The optional skinny pointer that ticks out the seconds. The mount on the quartz second hands are just a press and friction fit. There is a post that sticks out of the backside to mount it. This tube fits over a pin that is inside of the quartz clock movement's hand shaft post. The second hands post fits down into the end of the hand shaft and mounts via friction fit. There are two styles of time only quartz clock movements, step motion and continuous sweep motion. The step unit will run this second hand in a jumpy one second intervals. The continuous sweep movement runs the second hand in a fine non stopping sweep motion around the dial instead.
Quartz Pendulum Hits the Sides
Do you hear a bonk, bonk, bonk all day and night? This is because the pendulum bob keeps hitting the sides of the clock case with each swing. It may not stop the clock, the clock will work just fine. However the knocking sound of the pendulum hitting the sides of the clock case can be annoying.

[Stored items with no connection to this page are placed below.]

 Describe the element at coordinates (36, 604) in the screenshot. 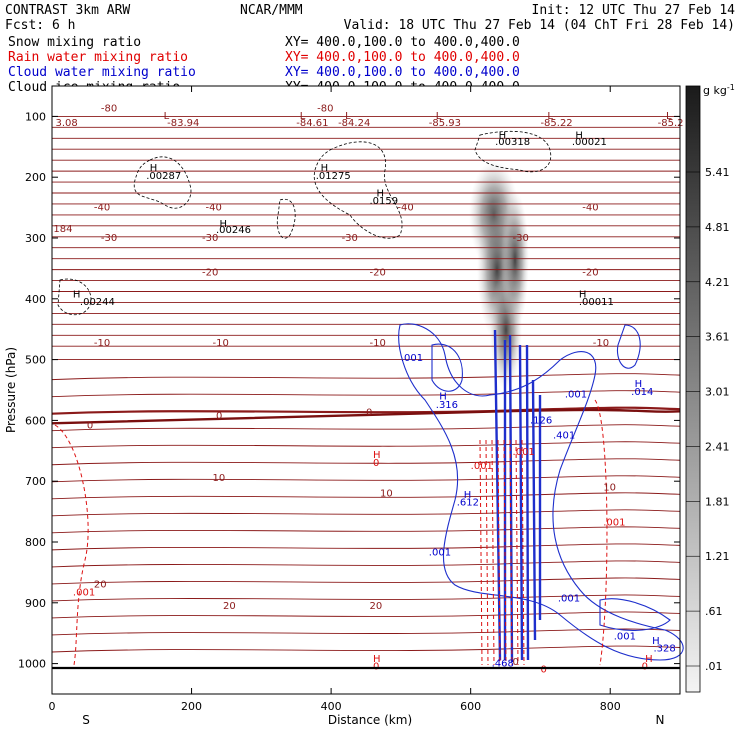

I see `y-tick-label: 900` at that location.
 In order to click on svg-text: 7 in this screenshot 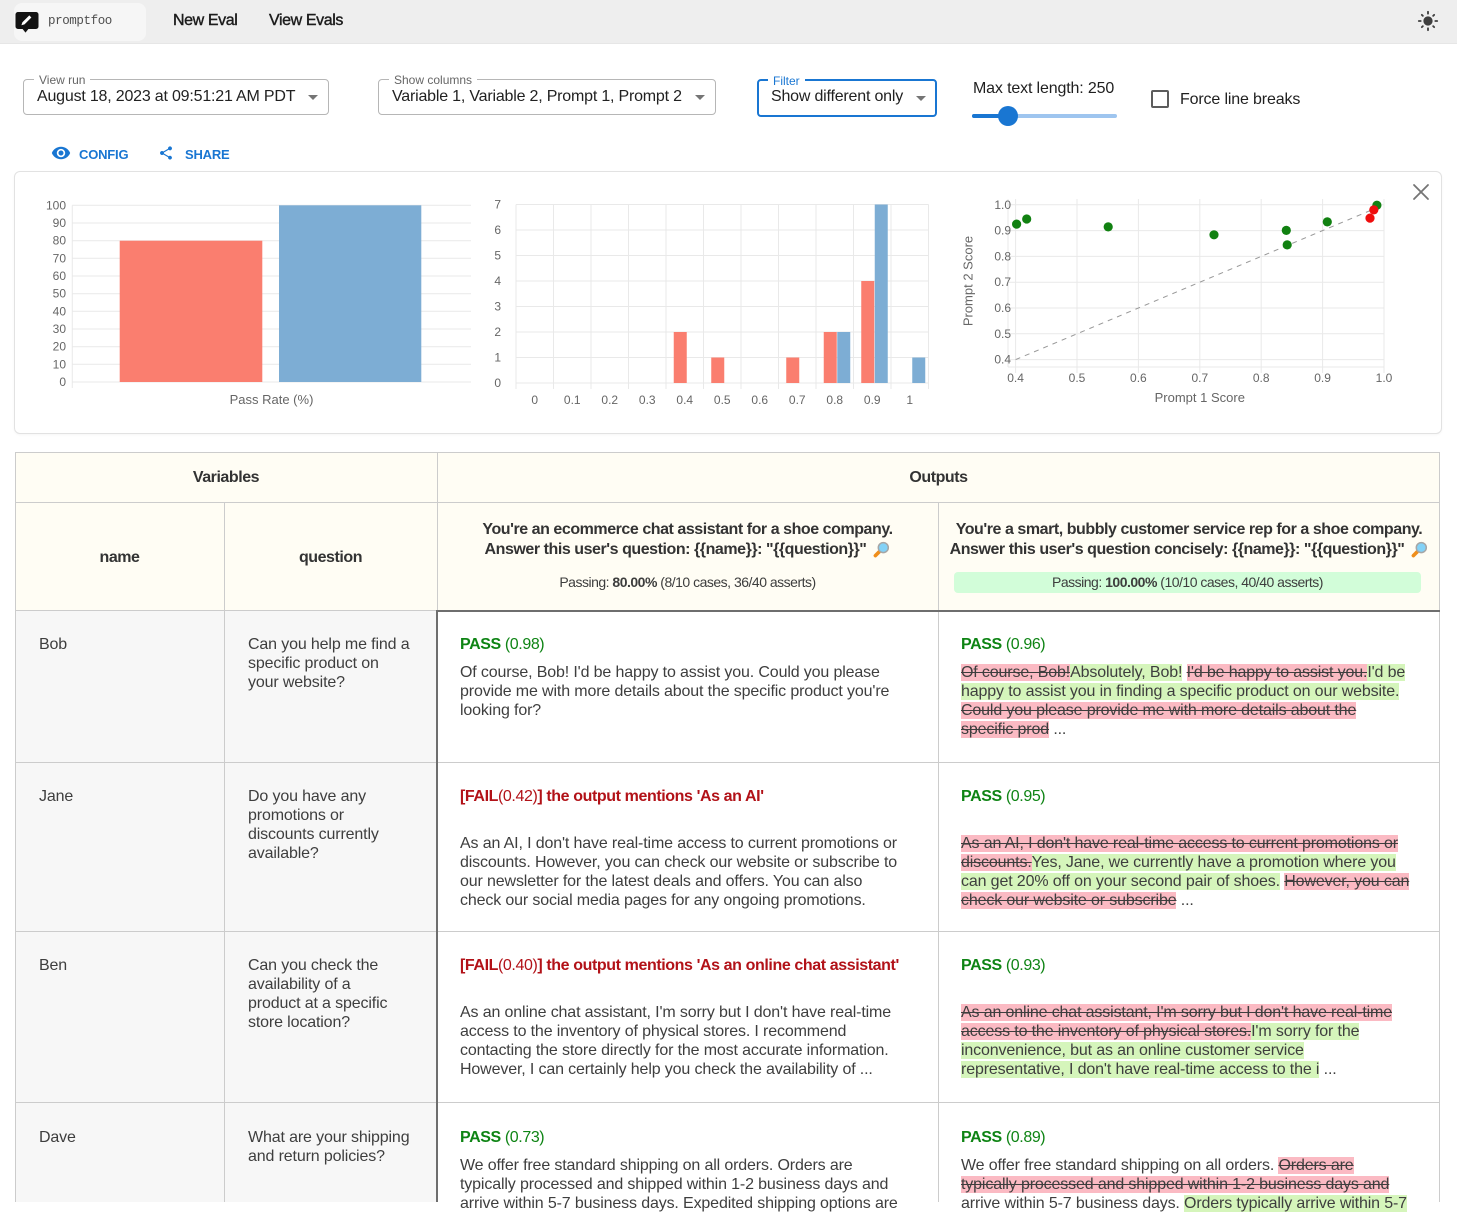, I will do `click(498, 205)`.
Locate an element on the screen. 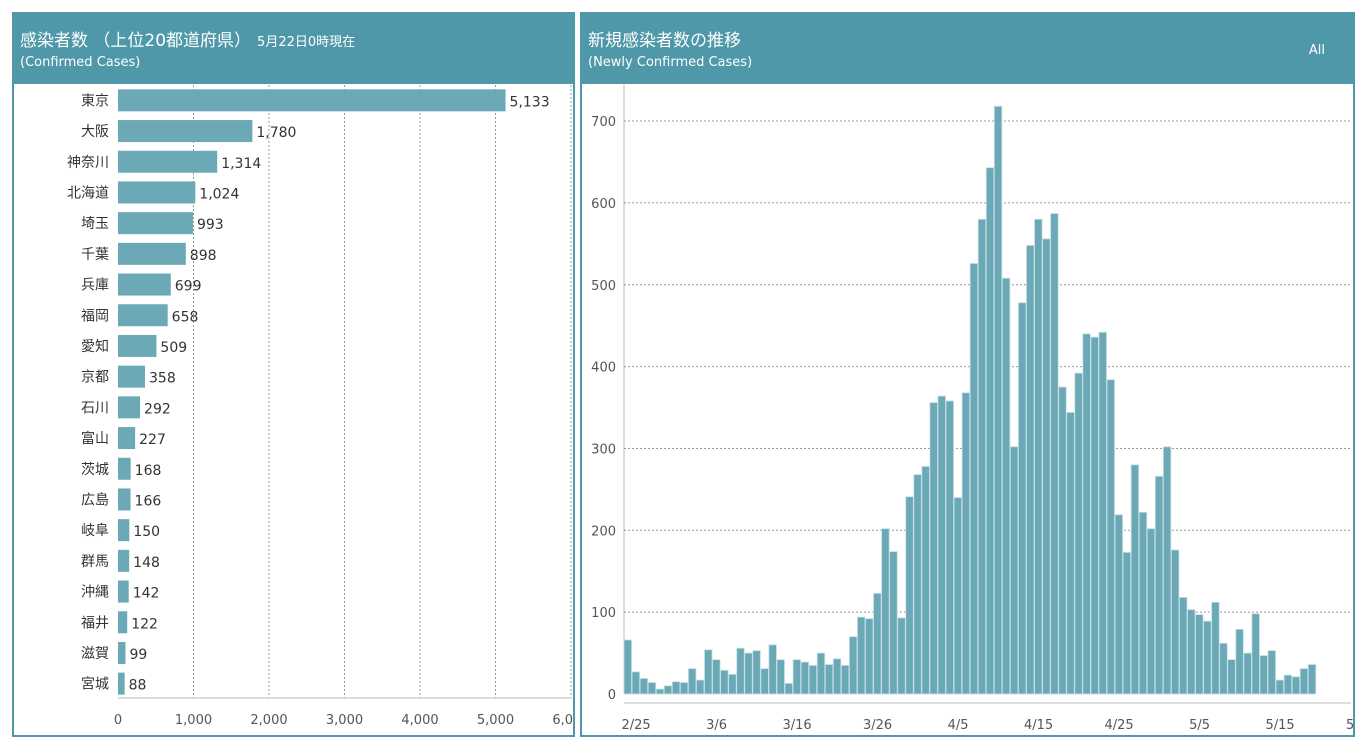 The image size is (1366, 749). value-label: 148 is located at coordinates (146, 563).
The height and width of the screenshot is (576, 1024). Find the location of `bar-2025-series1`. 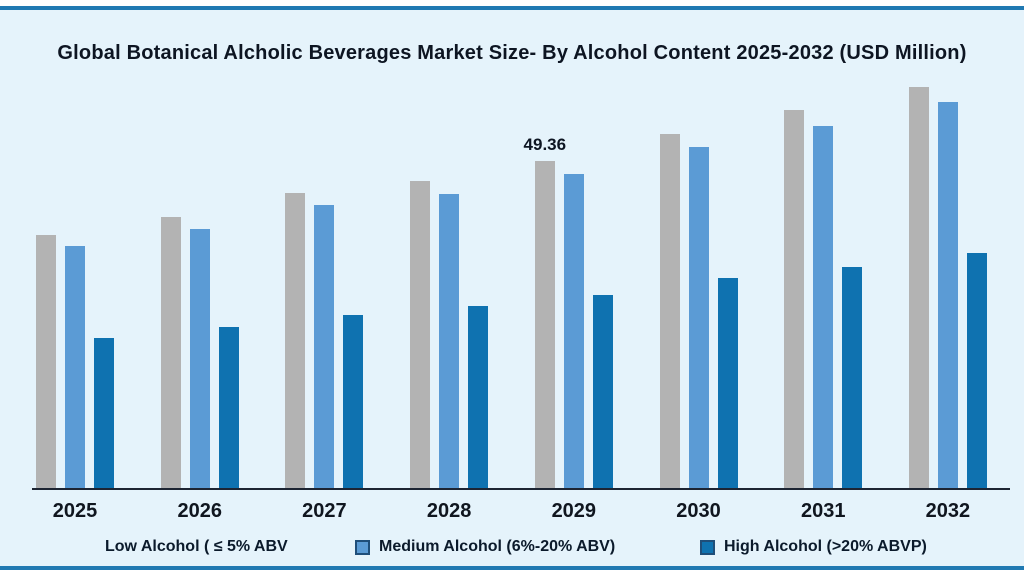

bar-2025-series1 is located at coordinates (75, 367).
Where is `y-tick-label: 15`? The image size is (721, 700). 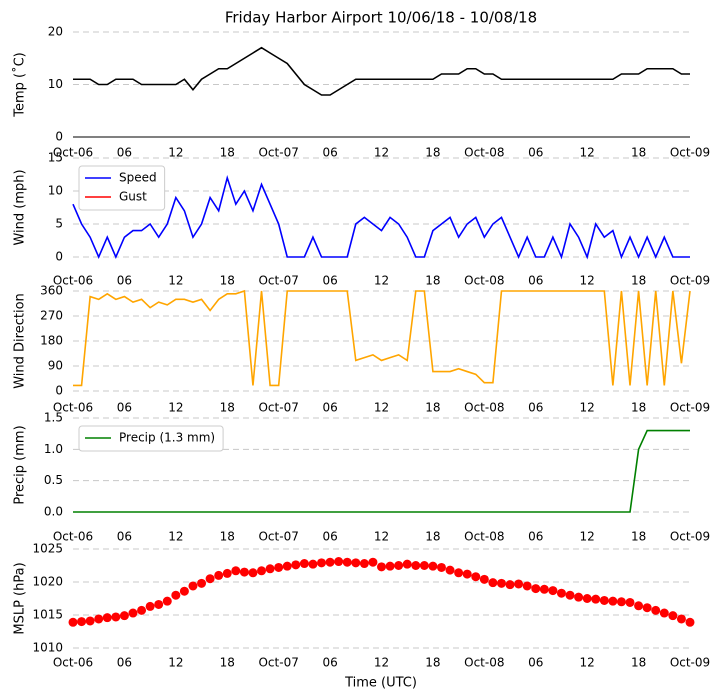 y-tick-label: 15 is located at coordinates (56, 158).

Lucky for us the correction is fairly simple on these pendulum quartz clock movements.
A quartz pendulum hits the sides of the clock case happens when the magnet on the movement is too strong. Either the magnet is too strong or the bob on the pendulum is too wide. Both of these problems can be fixed easy.
The pendulum bob diameter can be swapped out for a smaller size. The alternative fix is to lessen the strength of the magnet on the back of the movement itself. I have heard of this being done with masking tape with good results. It just creates a slight barrier of the magnetic pull enough to reduce the overall swing of the pendulum. Either way, putting tape on the back or swapping out the bob, you will be left with a quiet clock again.